In 2014, Kraft, a Delaware company, brought a patent infringement action in the district of Delaware against an Indiana company, TC Heartland. Defendant moved to dismiss for lack of personal jurisdiction and also improper venue. In support, TC Heartland argued that it had no established business in the district, because it was not registered to do business in Delaware, had no local presence in Delaware, had not entered into any supply contracts, and had not called on accounts to solicit sales in Delaware. But, defendant admitted to having shipped products into Delaware pursuant to contracts with national accounts.
The Delaware court denied the motion, ruling that sales into Delaware were sufficient for venue under the general venue statute, 28 U.S.C. § 1391(c). That statute provides that a corporation “shall be deemed to reside, if a defendant, in any judicial district in which such defendant is subject to the court’s personal jurisdiction with respect to the civil action in question.” Many courts, including Delaware courts, find personal jurisdiction if a defendant has made sales, especially sales of the accused product, into that district.
On appeal, the US Court of Appeals for the Federal Circuit affirmed, holding that the definition of residency in Section 1391(c) governed where the alleged infringer “resides,” which includes “any judicial district in which such defendant is subject to the court’s personal jurisdiction with respect to the civil action in question.” Thus, because TC Heartland had sufficient contacts with Delaware through its sales, venue was proper in Delaware.

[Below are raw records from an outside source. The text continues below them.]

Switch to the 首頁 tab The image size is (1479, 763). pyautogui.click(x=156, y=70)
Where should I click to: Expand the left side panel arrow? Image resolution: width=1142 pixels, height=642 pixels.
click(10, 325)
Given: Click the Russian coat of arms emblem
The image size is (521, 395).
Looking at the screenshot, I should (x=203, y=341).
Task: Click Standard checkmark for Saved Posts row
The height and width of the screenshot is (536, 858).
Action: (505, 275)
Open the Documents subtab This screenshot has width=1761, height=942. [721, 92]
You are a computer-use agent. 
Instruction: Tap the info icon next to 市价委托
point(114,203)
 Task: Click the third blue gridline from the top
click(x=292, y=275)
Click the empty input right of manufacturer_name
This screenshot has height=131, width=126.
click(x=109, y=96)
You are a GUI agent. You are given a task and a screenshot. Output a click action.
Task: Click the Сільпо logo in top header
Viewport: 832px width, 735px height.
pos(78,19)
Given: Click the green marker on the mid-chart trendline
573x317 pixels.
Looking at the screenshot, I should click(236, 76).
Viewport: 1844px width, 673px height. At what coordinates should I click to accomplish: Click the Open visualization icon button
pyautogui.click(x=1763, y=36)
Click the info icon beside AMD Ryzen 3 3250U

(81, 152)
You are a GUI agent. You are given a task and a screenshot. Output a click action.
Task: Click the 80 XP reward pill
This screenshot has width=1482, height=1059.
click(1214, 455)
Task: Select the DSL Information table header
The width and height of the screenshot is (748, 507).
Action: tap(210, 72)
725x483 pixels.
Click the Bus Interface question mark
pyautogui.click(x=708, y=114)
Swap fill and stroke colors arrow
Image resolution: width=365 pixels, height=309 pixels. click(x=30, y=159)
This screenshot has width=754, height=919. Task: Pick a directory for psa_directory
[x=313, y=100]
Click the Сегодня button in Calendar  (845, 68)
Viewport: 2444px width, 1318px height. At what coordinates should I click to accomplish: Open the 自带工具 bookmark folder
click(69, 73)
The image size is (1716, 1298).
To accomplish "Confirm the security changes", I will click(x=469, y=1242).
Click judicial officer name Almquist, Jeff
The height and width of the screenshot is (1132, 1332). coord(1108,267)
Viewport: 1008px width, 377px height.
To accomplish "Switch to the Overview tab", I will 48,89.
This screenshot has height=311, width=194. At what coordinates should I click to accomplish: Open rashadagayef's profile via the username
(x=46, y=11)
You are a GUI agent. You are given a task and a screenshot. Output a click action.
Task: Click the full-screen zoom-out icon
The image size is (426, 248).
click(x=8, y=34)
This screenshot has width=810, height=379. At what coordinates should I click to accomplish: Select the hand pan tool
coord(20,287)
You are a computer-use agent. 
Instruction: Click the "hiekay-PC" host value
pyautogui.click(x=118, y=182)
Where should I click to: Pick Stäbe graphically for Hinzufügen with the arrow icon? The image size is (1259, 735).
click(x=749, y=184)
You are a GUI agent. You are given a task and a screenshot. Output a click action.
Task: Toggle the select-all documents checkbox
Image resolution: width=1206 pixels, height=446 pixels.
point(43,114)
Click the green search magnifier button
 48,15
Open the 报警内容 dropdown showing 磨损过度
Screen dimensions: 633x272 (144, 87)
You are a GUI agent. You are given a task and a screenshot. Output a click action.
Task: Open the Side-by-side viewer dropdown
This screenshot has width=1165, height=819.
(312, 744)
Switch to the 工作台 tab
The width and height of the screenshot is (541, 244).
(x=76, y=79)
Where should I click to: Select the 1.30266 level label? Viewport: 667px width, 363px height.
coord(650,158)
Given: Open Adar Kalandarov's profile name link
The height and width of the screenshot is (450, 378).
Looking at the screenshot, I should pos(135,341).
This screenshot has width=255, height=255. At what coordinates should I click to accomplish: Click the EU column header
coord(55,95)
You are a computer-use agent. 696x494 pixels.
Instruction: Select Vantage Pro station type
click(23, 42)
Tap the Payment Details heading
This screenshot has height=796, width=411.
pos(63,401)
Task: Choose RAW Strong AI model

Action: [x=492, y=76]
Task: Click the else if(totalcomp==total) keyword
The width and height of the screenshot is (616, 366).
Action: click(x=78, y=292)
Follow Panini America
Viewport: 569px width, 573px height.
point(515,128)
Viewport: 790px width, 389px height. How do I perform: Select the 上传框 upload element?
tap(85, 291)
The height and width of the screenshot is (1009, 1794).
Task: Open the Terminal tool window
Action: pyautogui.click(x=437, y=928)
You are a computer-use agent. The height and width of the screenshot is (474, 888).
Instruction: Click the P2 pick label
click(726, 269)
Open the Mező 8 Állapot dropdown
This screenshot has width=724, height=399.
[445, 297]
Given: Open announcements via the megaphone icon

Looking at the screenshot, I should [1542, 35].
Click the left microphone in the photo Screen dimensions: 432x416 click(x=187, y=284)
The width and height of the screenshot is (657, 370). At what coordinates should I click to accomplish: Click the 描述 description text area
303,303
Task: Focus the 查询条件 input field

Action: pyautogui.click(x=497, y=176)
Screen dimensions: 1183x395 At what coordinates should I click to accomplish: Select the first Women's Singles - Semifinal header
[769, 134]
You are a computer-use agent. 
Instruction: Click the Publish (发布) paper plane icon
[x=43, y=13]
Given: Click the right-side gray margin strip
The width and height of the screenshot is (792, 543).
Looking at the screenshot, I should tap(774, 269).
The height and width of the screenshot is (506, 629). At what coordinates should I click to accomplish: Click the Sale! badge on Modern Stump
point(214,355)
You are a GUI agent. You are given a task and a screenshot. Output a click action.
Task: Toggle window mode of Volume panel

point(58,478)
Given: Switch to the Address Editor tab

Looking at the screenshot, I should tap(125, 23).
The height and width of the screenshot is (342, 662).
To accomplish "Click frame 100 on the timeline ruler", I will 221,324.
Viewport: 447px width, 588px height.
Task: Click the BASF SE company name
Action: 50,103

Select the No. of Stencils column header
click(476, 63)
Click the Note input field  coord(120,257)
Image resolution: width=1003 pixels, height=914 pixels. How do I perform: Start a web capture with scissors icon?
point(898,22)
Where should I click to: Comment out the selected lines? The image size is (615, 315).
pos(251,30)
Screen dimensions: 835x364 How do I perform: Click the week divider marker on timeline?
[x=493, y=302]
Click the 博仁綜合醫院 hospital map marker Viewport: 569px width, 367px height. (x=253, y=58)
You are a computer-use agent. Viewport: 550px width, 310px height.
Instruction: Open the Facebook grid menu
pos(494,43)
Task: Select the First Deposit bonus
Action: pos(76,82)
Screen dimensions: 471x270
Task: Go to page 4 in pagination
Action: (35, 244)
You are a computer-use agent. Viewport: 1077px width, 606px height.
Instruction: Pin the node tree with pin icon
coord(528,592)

Central to those lower court rulings were a 1957 Supreme Court decision and amendments to the general venue statute. In Fourco Glass Co. v. Transmirra Prod. Corp., 353 U.S. 222 (1957), the Supreme Court ruled that patent infringement actions may only “be brought in the judicial district where the defendant resides,” and that “resides” means state of incorporation. But, in 1988, Congress revised the definition of “reside” in Section 1391 to allow for venue wherever personal jurisdiction could be established over a defendant.
Then, in 1990, the Federal Circuit decided VE Holding Corp. v. Johnson Gas Appliance Co., 917 F.2d 1574 (1990), which ruled that Section 1391(c) applied “on its face” to Section 1400(b). As a result, before the Supreme Court decided TC Heartland, courts found venue to exist pursuant to 28 U.S.C. § 1391(c): “in any judicial district in which such defendant is subject to the court’s personal jurisdiction with respect to the civil action in question.”
The Current Supreme Court Decision
The US Supreme Court granted TC Heartland’s petition for certiorari to answer whether the definition of “residency” in the general venue statute, 28 U.S.C. § 1391(c), should be applied to the term “resides” in the patent venue statute, 28 U.S.C. § 1400(b). In plain English, is a defendant considered to be a resident anywhere it is subject to personal jurisdiction?
In an 8-0 decision, the Supreme Court answered in the negative and reversed the Federal Circuit. Applying Fourco, in which the Supreme Court “definitively and unambiguously held that” residence in Section 1400(b) has a particular meaning, the Court found no indication of Congressional intent to modify Section 1400(b) to the contrary. Therefore, the Court held, the term “reside” for a domestic company refers only to the state of incorporation.
The Supreme Court’s decision shifts focus back to Section 1400(b) for venue analysis. Although the TC Heartland decision focused on where a defendant “resides,” the statute also allows patent holders to file suit “where the defendant has committed acts of infringement and has a regular and established place of business.” As a result, patent holders are likely to focus on that latter statutory provision in an attempt to avoid filing suit in a defendant’s state of incorporation, if advantageous.